There are thousands of retired and former police officers who've had the good grace and emotional intelligence not to get involved in the runaway commentary that has surrounded Nicola Bulley’s disappearance.

The only people who can claim to actually care about finding Nicola are her distraught loved ones and the 200 or so professionals who are on the ground in Lancashire, and have been for the past three weeks. Virtually everybody else who has invited themselves into the midst of these awful circumstances has done so for personal gain or validation.

Let me be clear: I am not referring to former cops who in good faith have tried to provide some insight into the rationale and investigation around “high-risk” missing person strategies.

I'm instead talking about a handful of former police officers, who in my opinion have recklessly thrown in completely unfounded and entirely speculative theories, that have resulted in the press and media seizing upon them and spreading them as if they were the truth.

It is essentially spotlight courting, and quite frankly I'm sickened by it (as are all the other current and serving police professionals I know).

This awful tragedy has been treated by some as a feast.

These pundits have added nothing of value to the quest to find Nicola, and in my view have probably made things worse.

In an investigation of this type, the senior investigative officer (SIO) and lead detectives examine every single lead or scrap of information that comes their way. That information is then assessed, and in many cases actioned or tasked.

This means detectives are directed to follow that information up, even if it results in it being discounted. The SIO on the Bulley case mentioned in her briefing that the police had gone over in excess of 1,200 lines of enquiry; a massive task that has in most cases resulted in absolutely nothing of value.

======

JOB = Resume the text on former police officers' commentary about Nicola Bulley's disappearance, starting right after its final sentence.

GIVEN MATERIAL =
======

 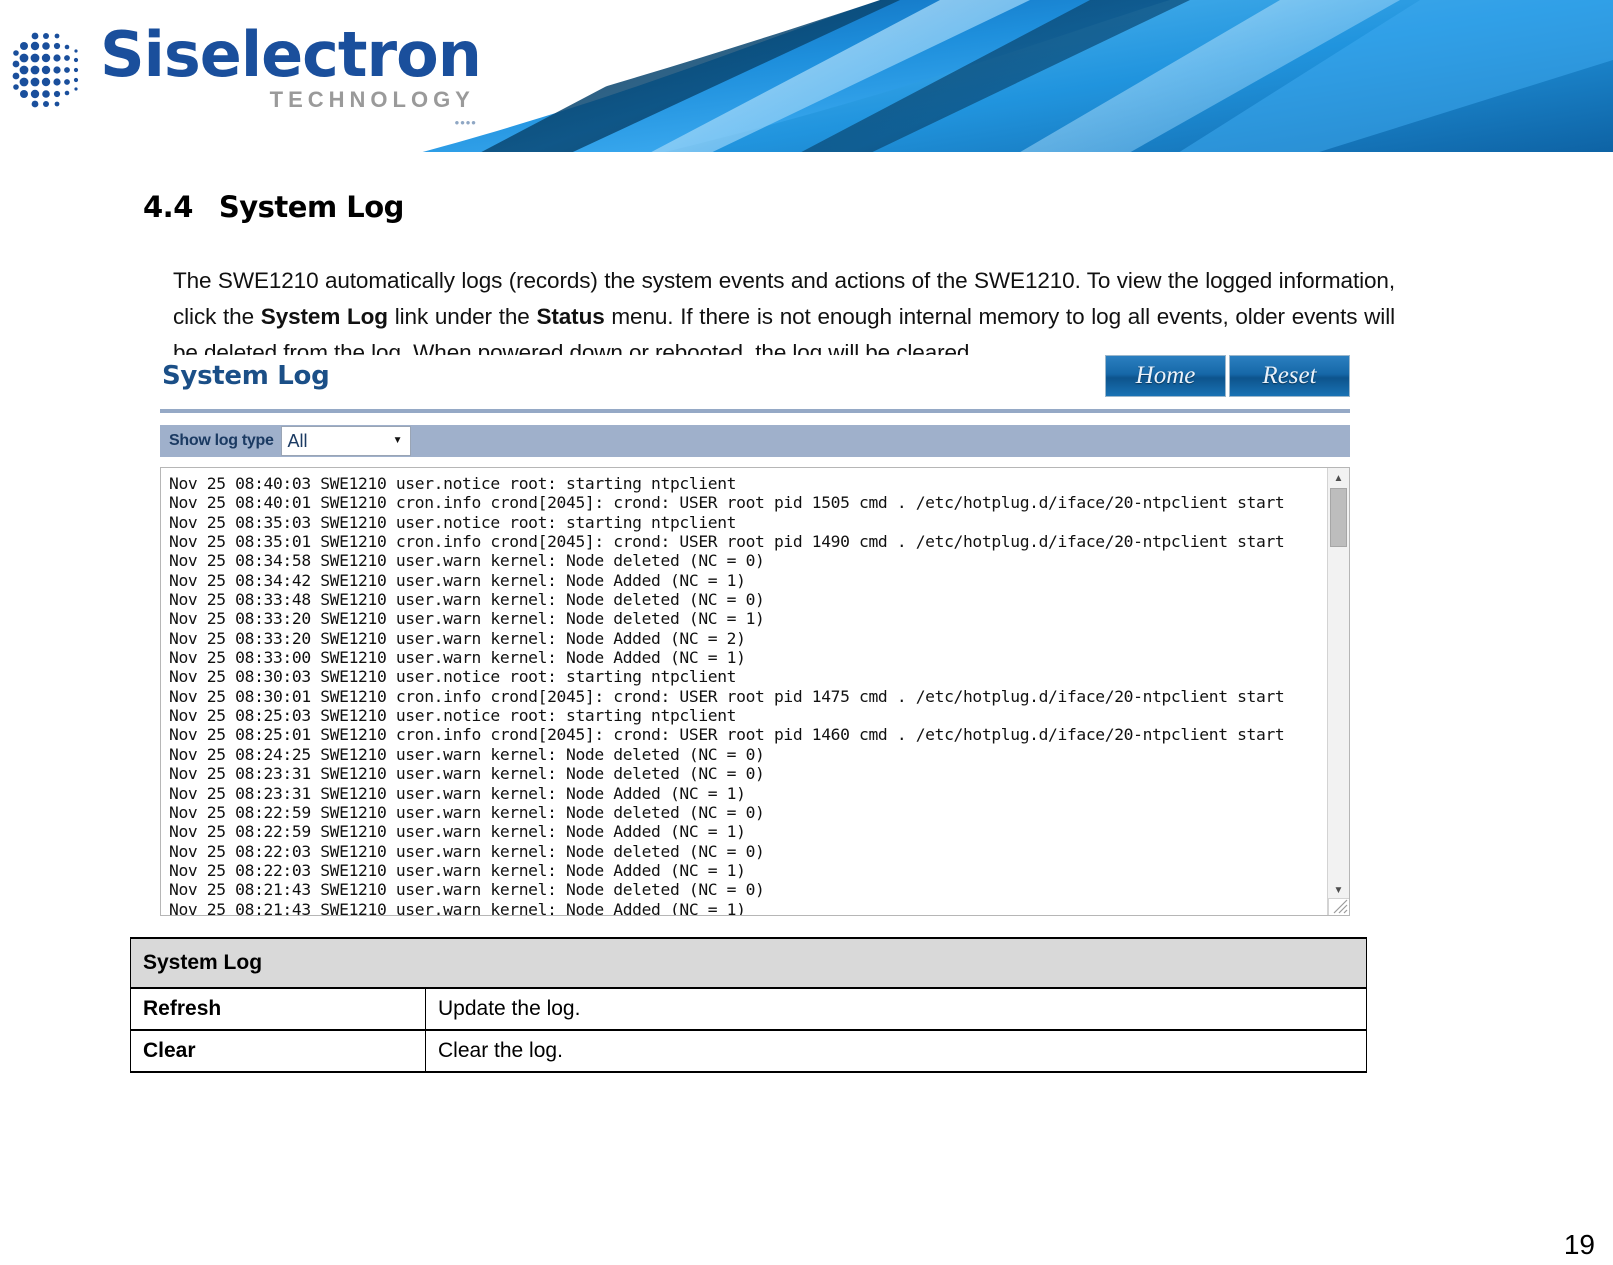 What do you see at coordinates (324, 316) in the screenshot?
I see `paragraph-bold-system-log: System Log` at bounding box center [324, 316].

======

ANSWER TO THIS TASK =
In my view, the “former cop” pundits have done their fair share in fuelling this, by promoting their own “theories” which seem born of their own imaginations with no foundation in any actual evidence or valid insight into the investigation. This is something that's entirely at odds with their real-life policing backgrounds, no matter how brief or remote from actual experience of investigating cases like Nicola's.

Such commentaries have helped fuel the social media circus that's developed around this tragedy, which has seen swarms of theories delivered by people who at best listen to too many true crime podcasts, and at worst may purposefully be trying to hurt Nicola's loved ones.

In this case – quite shockingly on occasions – the behaviour of so-called armchair detectives has crossed a line, the line of human decency for certain, and also the line of distracting from – and in some cases actually meddling in – the enquiry.

I do worry that this will now become the norm, and going forward there is a fine balance to be struck between armchair sleuthing and outright malice.

Nicola’s disappearance isn’t last night’s TV drama cliffhanger – it is a real event concerning real people, and we should respect that.

I'd like to hope that after Nicola is found, we as a society will reflect on what we did and what we said during these weeks.

Who did this endless speculation benefit? Worse still, who did it hurt?